According to the members of Calvi’s family, he attributed all his problems to ‘the priests’. He made it clear which priests he had in mind – those in the Vatican. In September 1978 one priest in particular represented to Roberto Calvi the greatest threat with which he had ever been confronted. Calvi was with Gelli and Ortolani in South America in August 1978, planning new schemes. Can anyone really believe that Gelli and Ortolani would have merely shrugged their shoulders when Calvi told them that Albino Luciani was about to take a course of action that would mean the party was over?

The murder of a magistrate or a judge or a policeman could be effected openly. The death would remain a mystery or be blamed on one of the many terrorist organizations then rampaging throughout Italy. But the murder of a Pope to cover up what was ultimately a billion dollar theft would have to be achieved by stealth. It would have to arouse as little concern as possible. For the murder to achieve its aim, the death would have to appear natural.

The cost, no matter how high, in bribes, contracts, fees or commissions, was irrelevant. If the object of the Pope’s death was to protect and sustain Roberto Calvi while he continued to steal millions, then there was a virtual well of truth to draw upon. The problem of deputy chairman Roberto Rosone, which Calvi discussed
at great length with fellow Mason Carboni, was intended to be resolved with the contract murder of Rosone. He lived, but Carboni still paid 530,000 dollars, the day after the attack, to the surviving gangster Ernesto Diotavelli. Half a million for a deputy chairman. How much for a Pope? When you have an entire bank at your disposal?

After the death of Roberto Calvi, the most pertinent obituary came from Mario Sarcinelli, one of the many who had personally experienced the powers upon which Calvi could call. ‘He began as a servant, then became a master, only to become the servant of other masters later on.’ Calvi’s ultimate master was the man I believe to be at the very heart of the conspiracy to murder Albino Luciani. Licio Gelli.

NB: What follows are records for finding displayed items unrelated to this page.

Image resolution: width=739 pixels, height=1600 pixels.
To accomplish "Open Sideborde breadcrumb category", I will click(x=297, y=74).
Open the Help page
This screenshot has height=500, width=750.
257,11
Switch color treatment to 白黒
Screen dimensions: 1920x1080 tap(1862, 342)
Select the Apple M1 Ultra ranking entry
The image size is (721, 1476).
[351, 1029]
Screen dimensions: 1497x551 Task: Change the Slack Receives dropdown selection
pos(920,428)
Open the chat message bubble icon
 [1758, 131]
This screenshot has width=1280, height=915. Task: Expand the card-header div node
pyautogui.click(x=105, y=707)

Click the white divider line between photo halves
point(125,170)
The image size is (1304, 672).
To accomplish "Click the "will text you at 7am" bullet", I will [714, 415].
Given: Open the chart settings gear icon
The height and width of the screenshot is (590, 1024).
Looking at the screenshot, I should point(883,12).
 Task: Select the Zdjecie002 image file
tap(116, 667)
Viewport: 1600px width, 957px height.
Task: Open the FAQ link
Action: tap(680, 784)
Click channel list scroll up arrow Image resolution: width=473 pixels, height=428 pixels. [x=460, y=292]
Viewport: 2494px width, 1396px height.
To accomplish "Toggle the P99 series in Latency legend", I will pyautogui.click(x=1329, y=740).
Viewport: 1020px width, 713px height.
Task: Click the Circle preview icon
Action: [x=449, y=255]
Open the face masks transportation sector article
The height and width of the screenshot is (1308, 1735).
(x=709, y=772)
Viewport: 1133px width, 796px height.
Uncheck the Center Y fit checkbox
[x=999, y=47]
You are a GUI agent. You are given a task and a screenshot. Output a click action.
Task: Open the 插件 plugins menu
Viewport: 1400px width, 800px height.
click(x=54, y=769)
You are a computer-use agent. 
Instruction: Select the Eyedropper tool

This book has already recorded many instances of the power and influence that Gelli has exerted. At the time of Albino Luciani’s death in September 1978, Licio Gelli, to all practical purposes, ran Italy. His access to any person or any place within the Vatican City State was unrivalled. The fact that he was in South America at the time of Luciani’s death is no alibi in the conventional legal sense. Sindona was enjoying an early evening dry Martini in New York at the precise moment that Giorgio Ambrosoli was murdered by William Arico in Milan. That arrangement will not save Sindona if the Italian authorities ever manage to have him extradited from the USA.